Bu şekilde, yukarıda ifade ettiğimiz karşılıklı hak ve sorumluluklar dengesi çerçevesinde ve toplumsal dayanışma anlayışı içerisinde, her kesimin sorumluluğunu yerine getirmesiyle, kötülükler ve ahlâksızlıklar toplumda uygun zemin bulamayacak ve engellenmiş olacaktır. Nitekim Rasûlüllah (s.a.v.), övülen veya yerilen bir faaliyette bulunan kişilerin, yaptığı işin neticesine göre mutlaka bir karşılık alacağını bildirmiştir. "Her kim müspet (örnek) bir çığır açar da, kendisinden sonra onunla amel edilirse, yaptığı güzel şeyin sevabını aldığı gibi, o davranışı örnek alarak iyilik yapanların sevabından da kendisine bir pay verilir, ama onların sevabından hiçbir şey eksilmez. Her kim de menfî bir çığır açarsa kendi davranışının cezasını üstlendiği gibi, kendisini örnek alarak o davranışı sürdürenlerin günahlarından da kendisine bir pay verilir, ama onların günahlarından da hiçbir şey eksilmez." (Müslim, İlim, 15)

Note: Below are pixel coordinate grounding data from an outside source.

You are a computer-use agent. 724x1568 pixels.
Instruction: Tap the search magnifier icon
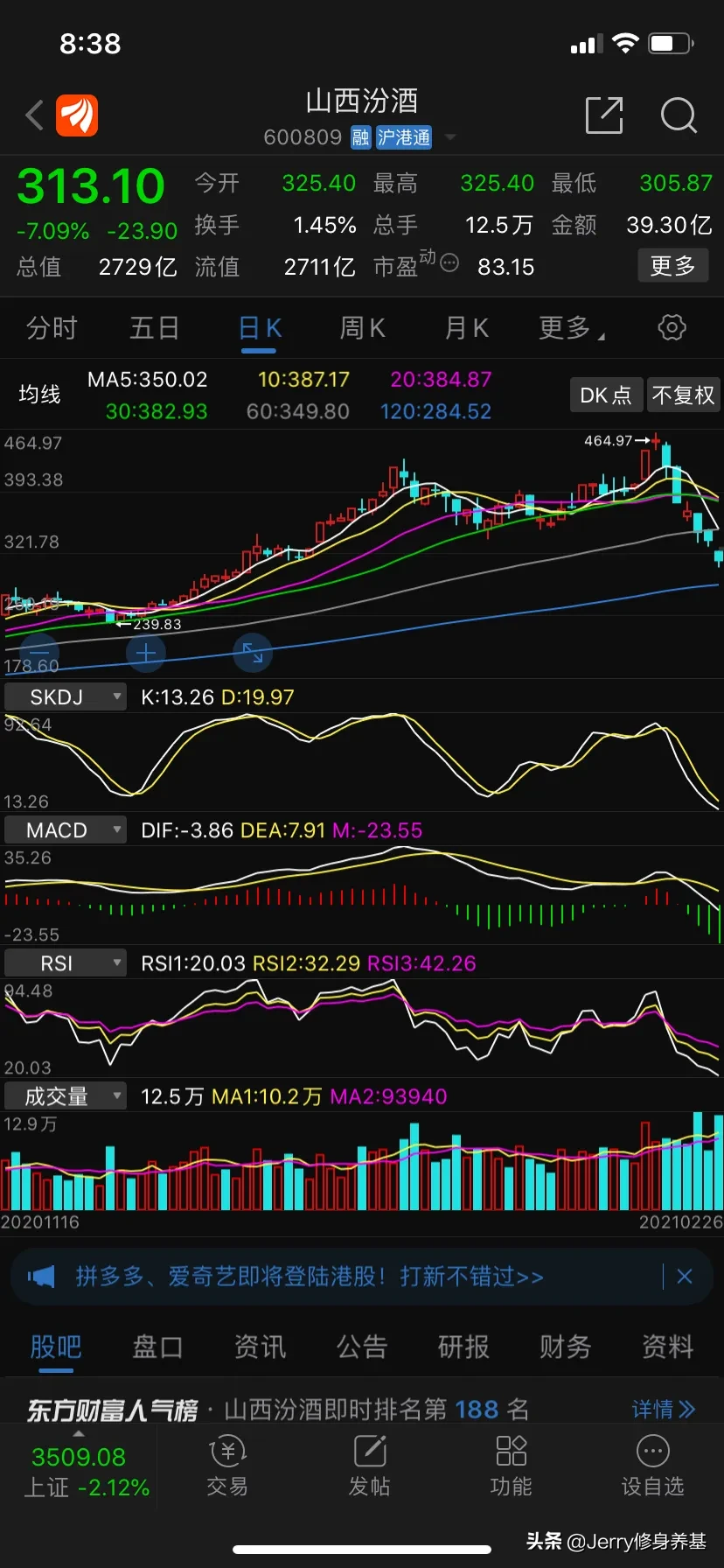679,115
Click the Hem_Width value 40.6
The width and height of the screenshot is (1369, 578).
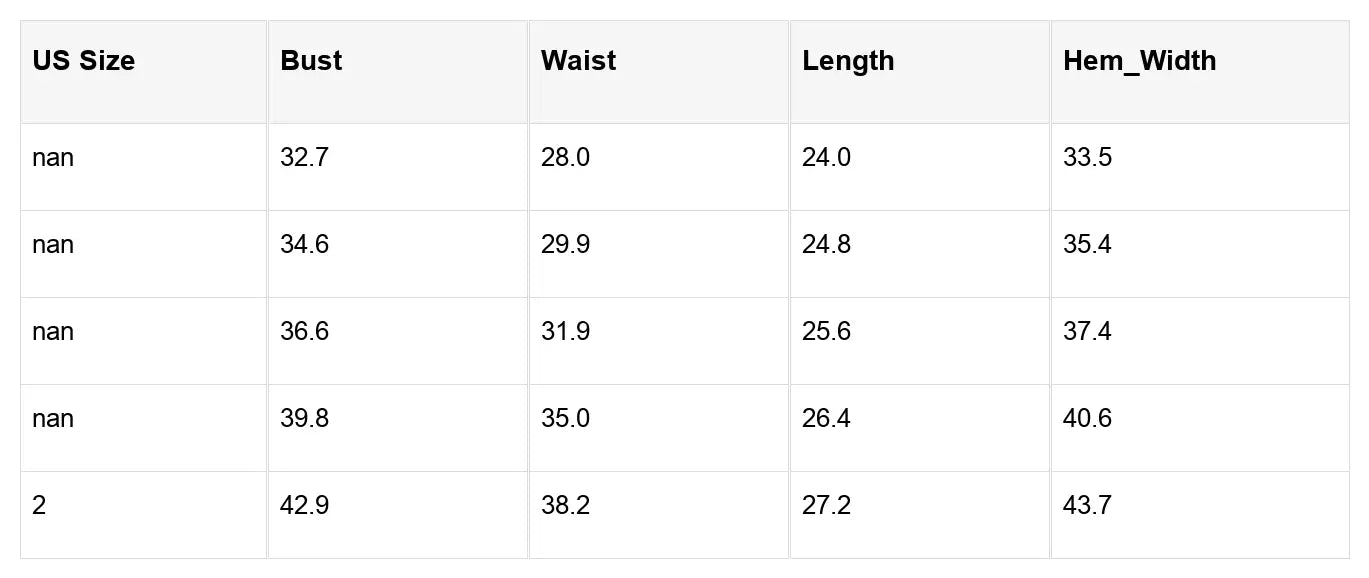click(x=1087, y=419)
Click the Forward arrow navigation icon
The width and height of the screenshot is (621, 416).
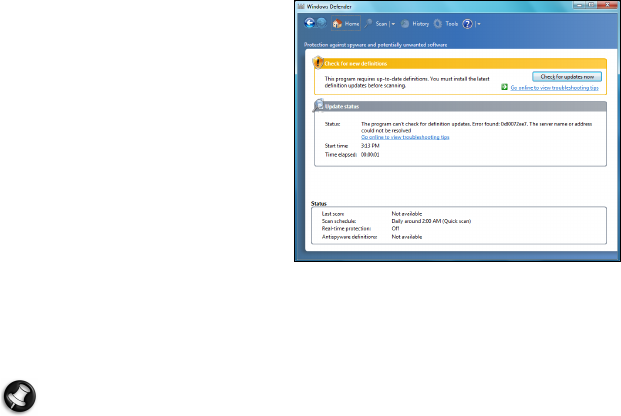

Netice olarak bir müslümanın dedikodu, alay etme, su-i zan vb. kötü davranışlardan uzak durması gerektiği gibi, bu tür meclislerde de bulunması uygun değildir. Şayet bir şekilde bu gibi yerlere giden kişiler; mümkün olduğunca bu tür şeylere de engel olmalıdır ve yapılanların yanlışlığına işaret etmelidirler.
Bu arada akrabalarımızla ziyaretlerimizi de aksatmamalıyız. Eğer onlarda yanlış, hoş olmayan şeylerle karşılaşırsak, dargınlık ve küskünlüğe yer vermeden, dinimizin bize öğrettiği en güzel şekilde onları uyarmalı ve yapageldikleri hatalardan vazgeçirmeye çalışmalıyız.